Get some decent rubber  

I sell mine on after 65/70000 miles, still plenty of tread, but walls usually have a bit of damage from going off road, buyers don't care, but I don't want them on my van anymore.


----------



## maingate (Oct 25, 2017)

hairydog said:


> Wiggle, wriggle, squirm.



I'm sure a pedantic little worm like you could give me some pointers on that.


----------



## witzend (Oct 26, 2017)

It's all a matter of choice as you say theres not a lot of price difference but the Bridgestone looks a bit more grippy


----------



## Mick H (Oct 26, 2017)

As regards motorhome tyres, I believe that tyre wall protection, is a very important area. That's why "Camper" tyres, with extra tyre wall protection, are better than ordinary van tyres.

Also, many motorhomers give their tyres a hard life, by imposing extra weight on the vehicle, and so reducing tyre life, considerably.

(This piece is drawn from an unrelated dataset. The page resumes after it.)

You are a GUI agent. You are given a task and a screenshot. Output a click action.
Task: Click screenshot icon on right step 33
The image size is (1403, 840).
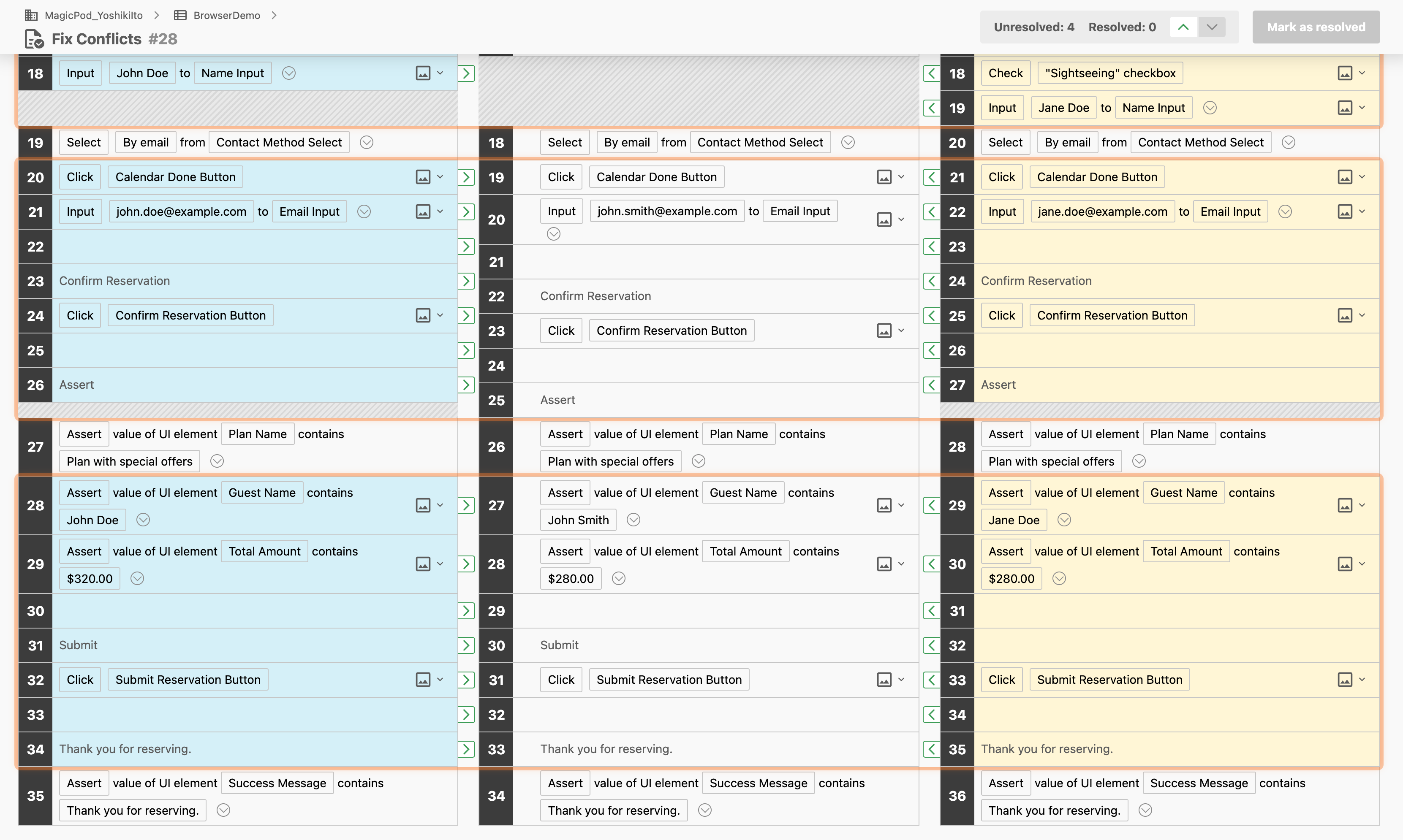1345,679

You only have to read the daily posts, on forums such as this, to see, that this is the case.

It's worth taking this into consideration, before fitting any extra's, or having modifications made. It all impacts, on tyre wear, and many other components, such as brakes etc. Also, extra weight can reduce fuel consumption, considerably. 

I am pointing this out, just to raise awareness. It's our own personal choice, but think carefully, before adding any extra's, especially newcomers.


----------



## peter palance (Oct 26, 2017)

*tyres yes*



kensowerby said:


> Hi, information please.
> Has anyone fitted Mitchelin Agilis Tyres to thier van and are they OK
> At present time i am using Continental Vancocamper tyres and wondered if these Agilis were any better ???.
> Have done 55000 plus miles and am now looking at my third set of tyres.
> ...



 i am using them seem ok my garage who fitted them  put 65 all round but book not same up to book  very hard down to 70 much better 
 ps my last tyres were  same ones on ten years hope it helps   pj


----------



## spigot (Oct 26, 2017)

witzend said:


> It's all a matter of choice as you say theres not a lot of price difference but the Bridgestone looks a bit more grippy
> 
> View attachment 59089 View attachment 59090



I totally agree.

The guy who says he's getting more mpg with Agilis means he's getting less grip.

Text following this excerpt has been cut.